抗IL-4/IL-13抗体dupilumabの重症アトピー性皮膚炎治療薬としての承認申請をFDAが優先審査に指定

 サノフィとRegeneronが開発中の抗IL-4/IL-13抗体dupilumabについて、「管理不良の中等度から重度のアトピー性皮膚炎(AD)の成人患者」を対象とした生物薬品承認申請(BLA)をFDAが優先審査の対象として受理、処方薬ユーザーフィー法(PDUFA)に基づく審査終了目標日は 2017年3月29 日に設定された。2014年11月にブレークスルー治療に指定されている。
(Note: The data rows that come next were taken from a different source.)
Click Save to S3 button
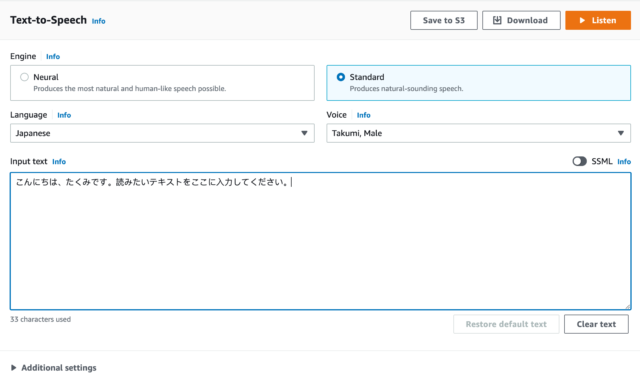point(444,20)
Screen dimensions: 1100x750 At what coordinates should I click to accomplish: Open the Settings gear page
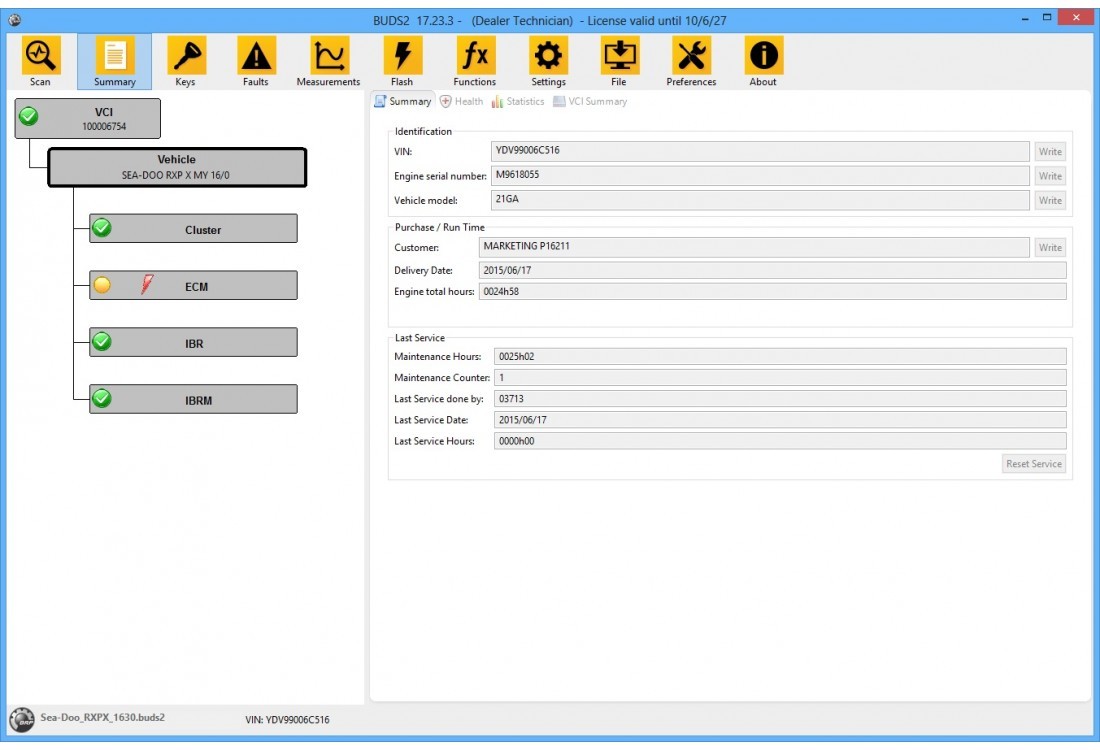pyautogui.click(x=548, y=61)
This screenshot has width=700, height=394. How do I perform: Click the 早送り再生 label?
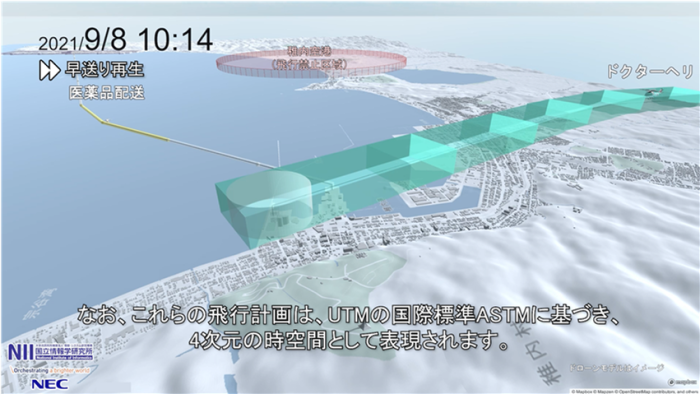tap(104, 70)
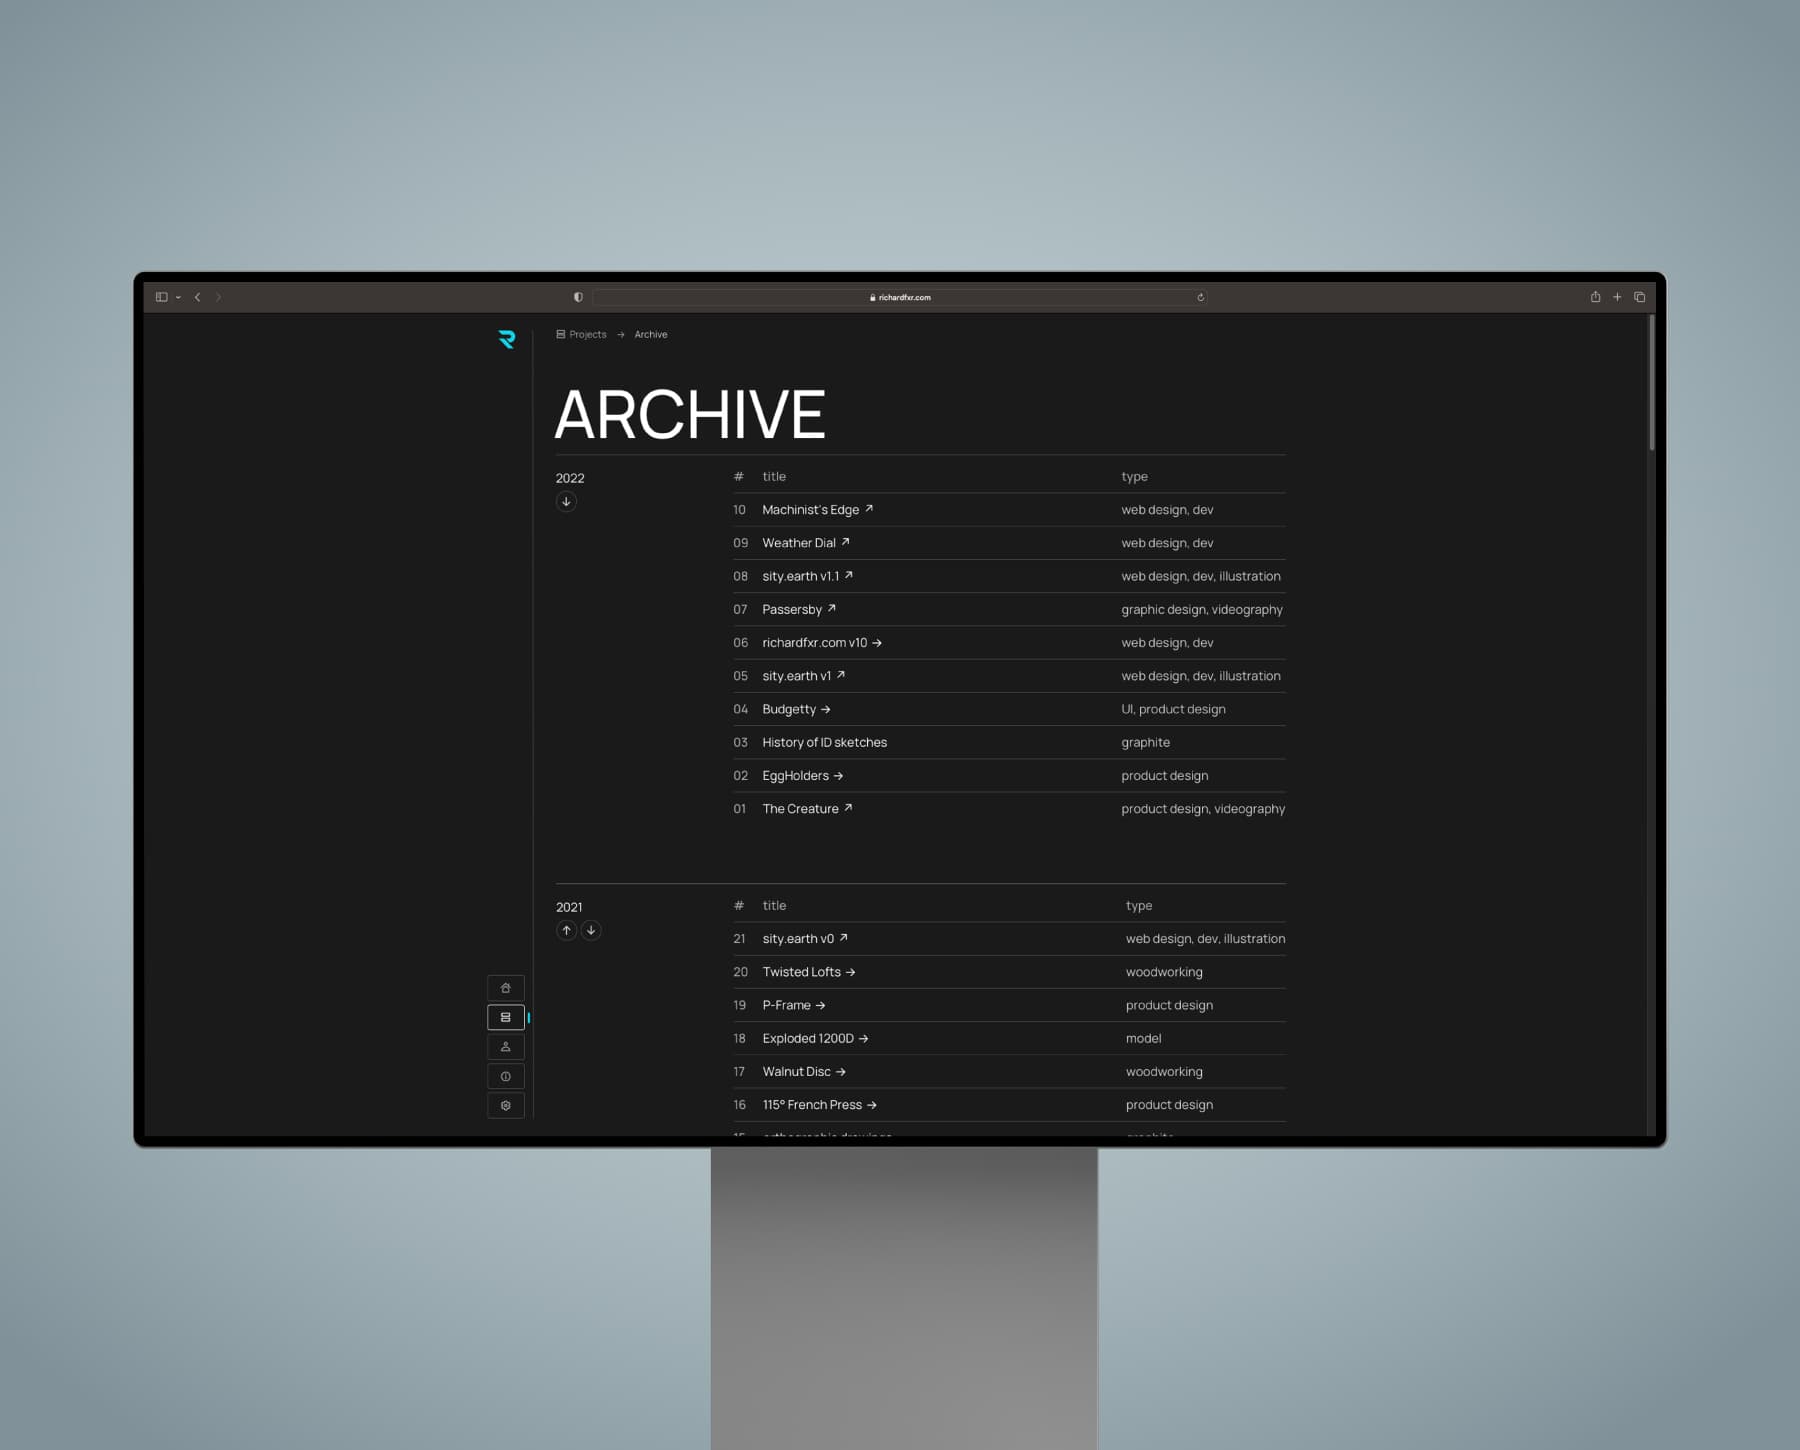Open Safari tab overview icon
The height and width of the screenshot is (1450, 1800).
click(1639, 297)

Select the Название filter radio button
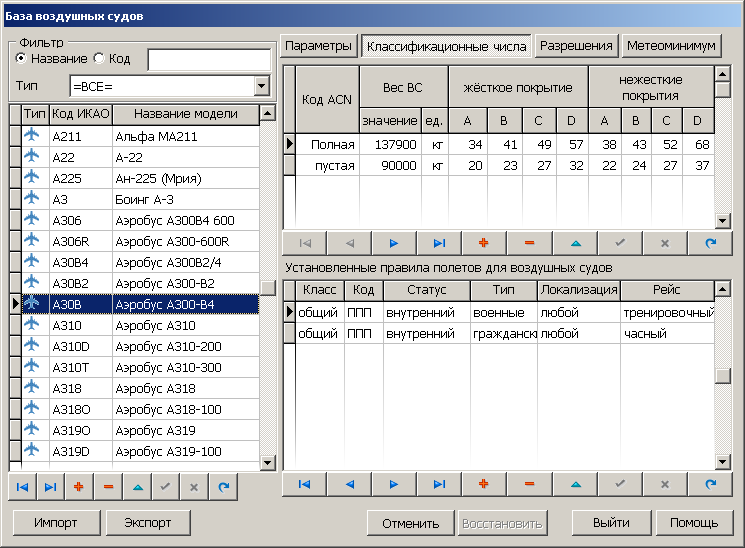click(x=22, y=59)
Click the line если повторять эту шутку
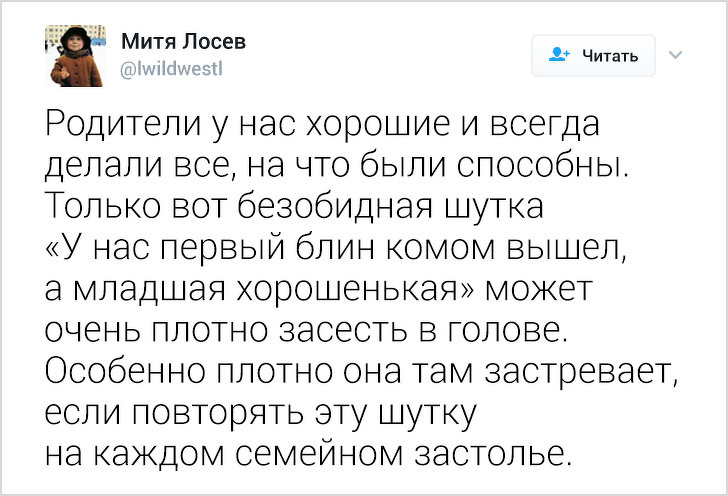Screen dimensions: 728x496 click(x=261, y=413)
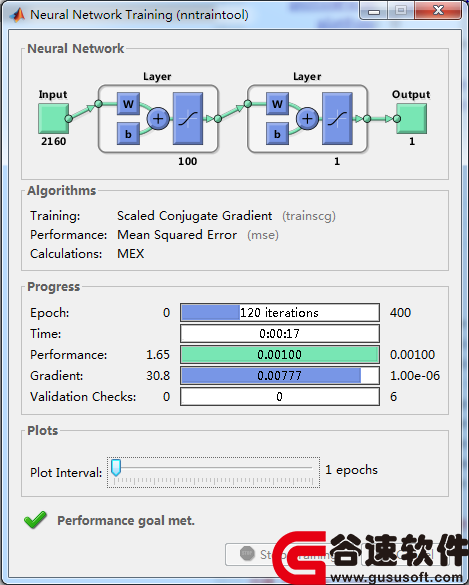Viewport: 469px width, 585px height.
Task: Click the MATLAB logo in title bar
Action: [x=17, y=15]
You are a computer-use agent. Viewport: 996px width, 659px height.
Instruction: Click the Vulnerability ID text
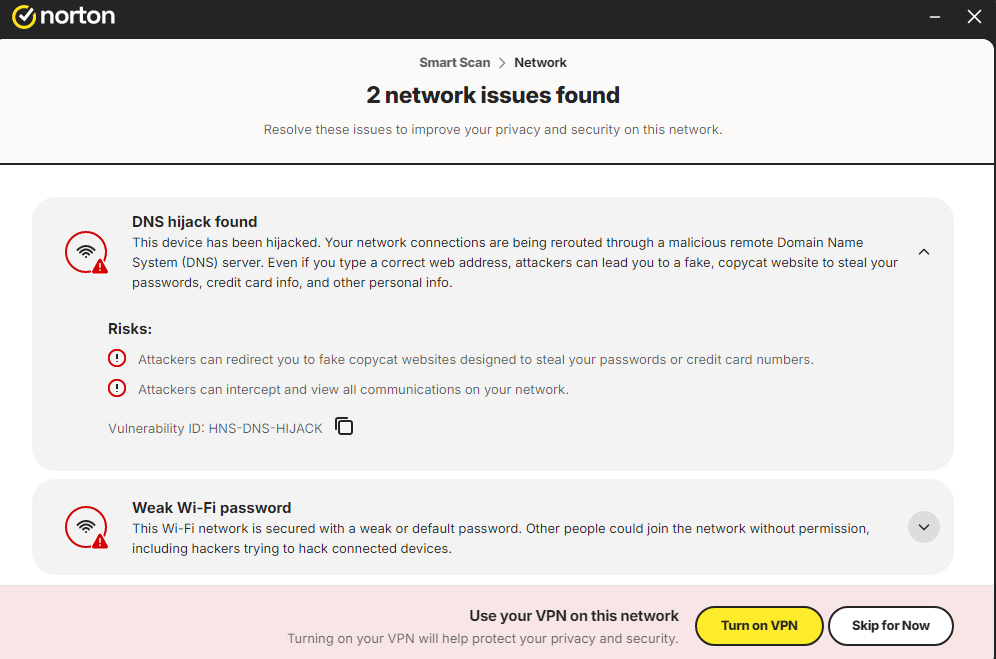click(x=215, y=428)
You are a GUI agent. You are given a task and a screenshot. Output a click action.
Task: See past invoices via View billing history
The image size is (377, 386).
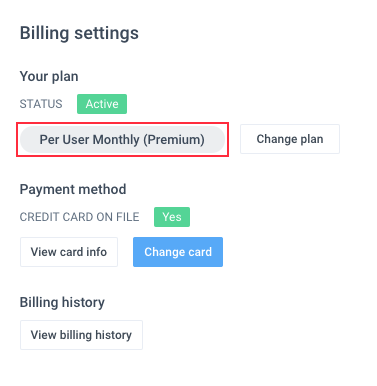(x=81, y=335)
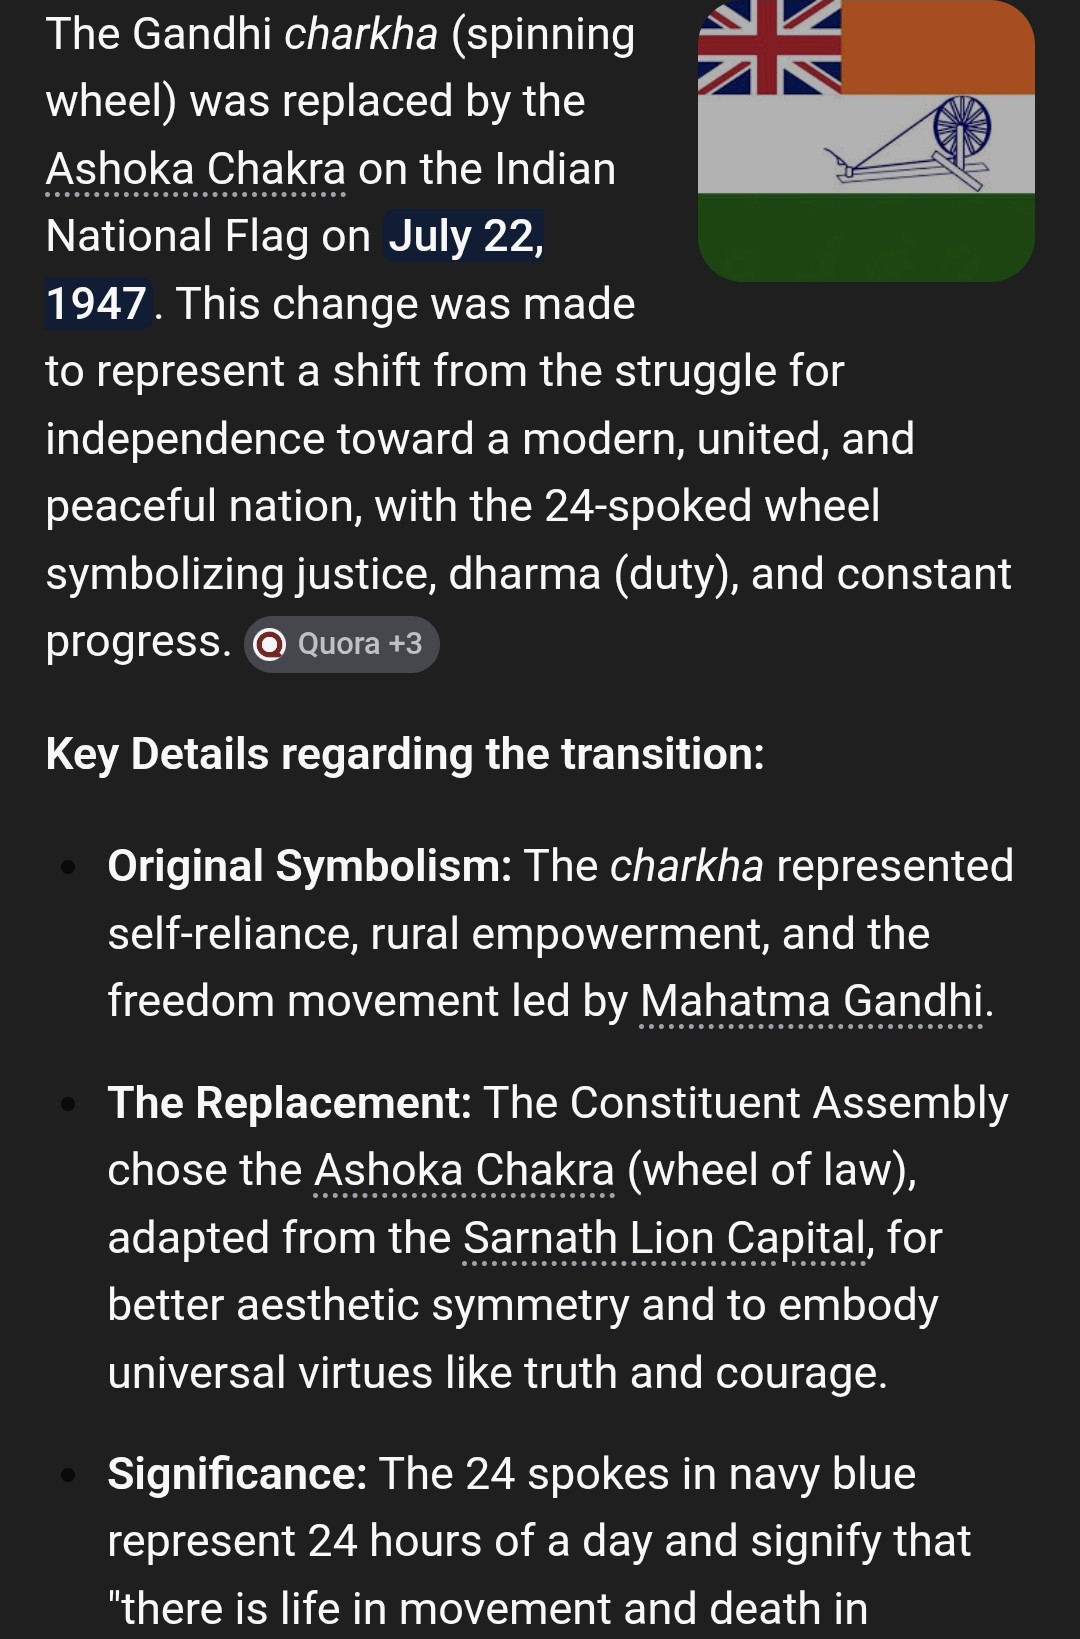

 dupilumabはADの主要原因とされるTh2免疫反応を引き起こす IL-4 および IL-13 のシグナル伝達を阻害するモノクローナル抗体である。申請の根拠としたLIVERTY AD試験プログラムは「外用薬では管理が不十分な、中等度~重度のAD 成人患者」2,500例以上を対象として、dupilumab単剤療法(SOLO 1 およびSOLO 2)と外用ステロイド薬との併用療法(CHRONOS)の3本のフェーズIII試験を行った。
 
(考察)
 抗体医薬によるアレルギー性疾患治療薬の開発が進んできた。2002年に重症喘息治療薬として発売されたノバルティスの抗IgE抗体ゾレアの年間売上は500億円程度にとどまっていたが、2014年に米国などで蕁麻疹の皮膚科適応症が承認されると700億円を超えて再び増加傾向にある。古い製品だが1000億円(ビリオン・ドル)を超える「ブロックバスター」となる可能性が見えてきた。
 アトピー性皮膚炎も同様に、これまで新薬開発が進んでいない領域である。新規の薬効メカニズムでFDAのブレークスルー治療指定(BTD)、優先審査となった抗IL-4/IL-13抗体dupilumabが売上高10億ドルを超えるブロックバスターとなる可能性は大きいと思われる。